## EXERCISE AIM
Scan the listing below. Report each line that includes "agent".
[Start of Attachment]
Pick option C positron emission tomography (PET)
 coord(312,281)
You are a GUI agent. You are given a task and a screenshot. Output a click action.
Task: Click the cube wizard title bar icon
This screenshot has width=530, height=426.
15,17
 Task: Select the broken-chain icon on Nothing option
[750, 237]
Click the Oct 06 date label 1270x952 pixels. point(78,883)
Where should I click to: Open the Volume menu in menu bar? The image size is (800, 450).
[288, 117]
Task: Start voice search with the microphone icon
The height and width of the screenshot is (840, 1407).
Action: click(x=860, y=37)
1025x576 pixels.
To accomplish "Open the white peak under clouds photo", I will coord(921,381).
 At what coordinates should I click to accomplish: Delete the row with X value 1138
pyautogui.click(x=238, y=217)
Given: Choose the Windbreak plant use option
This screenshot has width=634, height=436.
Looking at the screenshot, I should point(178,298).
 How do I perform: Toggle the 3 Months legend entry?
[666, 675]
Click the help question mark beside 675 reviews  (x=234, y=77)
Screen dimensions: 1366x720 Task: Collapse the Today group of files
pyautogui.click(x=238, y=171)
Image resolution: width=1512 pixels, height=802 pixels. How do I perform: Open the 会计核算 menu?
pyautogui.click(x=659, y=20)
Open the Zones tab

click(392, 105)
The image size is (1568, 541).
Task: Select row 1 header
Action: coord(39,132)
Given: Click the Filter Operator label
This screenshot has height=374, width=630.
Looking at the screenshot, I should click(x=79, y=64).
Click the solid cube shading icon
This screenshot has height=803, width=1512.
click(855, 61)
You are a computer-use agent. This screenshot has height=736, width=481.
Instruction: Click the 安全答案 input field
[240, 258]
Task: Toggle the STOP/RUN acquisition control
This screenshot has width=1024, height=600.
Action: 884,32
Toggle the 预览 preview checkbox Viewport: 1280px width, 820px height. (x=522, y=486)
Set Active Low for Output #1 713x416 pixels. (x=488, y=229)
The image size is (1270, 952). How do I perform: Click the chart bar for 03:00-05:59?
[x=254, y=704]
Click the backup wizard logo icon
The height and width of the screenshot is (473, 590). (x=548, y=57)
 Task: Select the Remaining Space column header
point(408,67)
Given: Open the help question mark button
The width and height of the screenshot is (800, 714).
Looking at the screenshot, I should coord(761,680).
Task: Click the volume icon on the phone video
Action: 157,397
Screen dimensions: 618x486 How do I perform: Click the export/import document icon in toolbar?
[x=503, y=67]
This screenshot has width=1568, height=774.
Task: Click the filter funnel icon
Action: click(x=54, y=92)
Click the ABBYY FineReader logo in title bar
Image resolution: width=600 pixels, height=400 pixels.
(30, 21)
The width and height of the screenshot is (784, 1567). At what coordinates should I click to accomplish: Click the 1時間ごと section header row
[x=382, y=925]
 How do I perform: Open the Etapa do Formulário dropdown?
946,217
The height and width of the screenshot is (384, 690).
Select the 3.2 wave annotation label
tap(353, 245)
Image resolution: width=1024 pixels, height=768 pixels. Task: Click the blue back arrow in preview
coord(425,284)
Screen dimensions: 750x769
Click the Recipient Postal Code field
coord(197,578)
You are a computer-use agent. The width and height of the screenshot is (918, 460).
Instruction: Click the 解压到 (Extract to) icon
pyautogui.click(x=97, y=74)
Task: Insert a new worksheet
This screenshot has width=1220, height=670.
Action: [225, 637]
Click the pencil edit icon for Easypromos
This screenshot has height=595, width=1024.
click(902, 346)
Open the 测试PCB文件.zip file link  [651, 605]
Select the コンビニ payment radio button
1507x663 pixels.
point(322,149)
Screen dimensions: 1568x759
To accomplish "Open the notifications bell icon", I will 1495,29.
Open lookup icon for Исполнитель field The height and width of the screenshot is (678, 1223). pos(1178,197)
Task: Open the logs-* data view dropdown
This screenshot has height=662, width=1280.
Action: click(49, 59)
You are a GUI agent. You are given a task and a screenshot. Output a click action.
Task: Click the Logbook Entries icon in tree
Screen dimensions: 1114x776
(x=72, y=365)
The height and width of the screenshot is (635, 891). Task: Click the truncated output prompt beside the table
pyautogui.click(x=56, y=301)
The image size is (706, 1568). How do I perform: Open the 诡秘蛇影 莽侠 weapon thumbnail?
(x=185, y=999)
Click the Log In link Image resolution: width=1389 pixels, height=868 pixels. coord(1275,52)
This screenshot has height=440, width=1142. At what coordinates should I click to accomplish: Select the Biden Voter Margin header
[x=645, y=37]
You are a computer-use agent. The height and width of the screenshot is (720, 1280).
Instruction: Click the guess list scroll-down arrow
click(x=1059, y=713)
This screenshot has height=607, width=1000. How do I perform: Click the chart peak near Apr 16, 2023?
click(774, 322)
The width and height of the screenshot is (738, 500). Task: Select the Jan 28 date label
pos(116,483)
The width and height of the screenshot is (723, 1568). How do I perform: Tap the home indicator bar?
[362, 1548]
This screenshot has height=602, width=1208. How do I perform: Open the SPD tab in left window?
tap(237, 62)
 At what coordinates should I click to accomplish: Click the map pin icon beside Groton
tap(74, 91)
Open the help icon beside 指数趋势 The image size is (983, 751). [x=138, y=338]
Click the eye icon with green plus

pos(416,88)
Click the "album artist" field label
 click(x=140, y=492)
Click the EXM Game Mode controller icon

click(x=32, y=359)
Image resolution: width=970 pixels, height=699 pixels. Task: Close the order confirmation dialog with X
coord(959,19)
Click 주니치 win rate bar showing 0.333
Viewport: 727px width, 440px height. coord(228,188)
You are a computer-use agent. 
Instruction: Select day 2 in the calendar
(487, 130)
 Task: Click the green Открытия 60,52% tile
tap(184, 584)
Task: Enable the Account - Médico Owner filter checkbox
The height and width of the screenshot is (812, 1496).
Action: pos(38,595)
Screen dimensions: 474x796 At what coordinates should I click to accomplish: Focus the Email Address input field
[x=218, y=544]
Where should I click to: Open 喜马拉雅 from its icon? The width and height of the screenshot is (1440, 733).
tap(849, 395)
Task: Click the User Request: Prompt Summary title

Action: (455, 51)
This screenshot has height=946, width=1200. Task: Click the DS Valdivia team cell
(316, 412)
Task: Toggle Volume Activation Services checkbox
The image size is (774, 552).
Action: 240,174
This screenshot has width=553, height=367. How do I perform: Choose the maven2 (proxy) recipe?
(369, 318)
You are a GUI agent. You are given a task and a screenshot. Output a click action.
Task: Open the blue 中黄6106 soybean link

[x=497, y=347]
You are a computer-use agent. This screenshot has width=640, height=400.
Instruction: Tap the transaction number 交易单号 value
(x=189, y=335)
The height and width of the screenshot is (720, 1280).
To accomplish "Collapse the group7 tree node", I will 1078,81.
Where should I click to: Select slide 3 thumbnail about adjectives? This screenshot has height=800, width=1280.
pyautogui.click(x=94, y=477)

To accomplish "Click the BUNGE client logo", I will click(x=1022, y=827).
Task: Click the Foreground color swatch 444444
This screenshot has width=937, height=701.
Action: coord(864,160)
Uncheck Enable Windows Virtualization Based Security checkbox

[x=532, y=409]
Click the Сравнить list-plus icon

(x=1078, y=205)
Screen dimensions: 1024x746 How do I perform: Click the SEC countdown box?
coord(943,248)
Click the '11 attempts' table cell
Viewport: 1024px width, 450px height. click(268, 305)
[End of Attachment]
## ANSWER BOX
You are a GUI agent. You are given a task and a screenshot. Output a click action.
You are a computer-use agent. This screenshot has height=736, width=481.
You are a computer-use agent. The width and height of the screenshot is (918, 460).
You are a GUI agent. You are given a task and a screenshot. Output a click action.
You are a computer-use agent. The height and width of the screenshot is (720, 1280).
You are a computer-use agent. 
You are a GUI agent. You are given a task and a screenshot. Output a click action.
You are a computer-use agent. This screenshot has width=640, height=400.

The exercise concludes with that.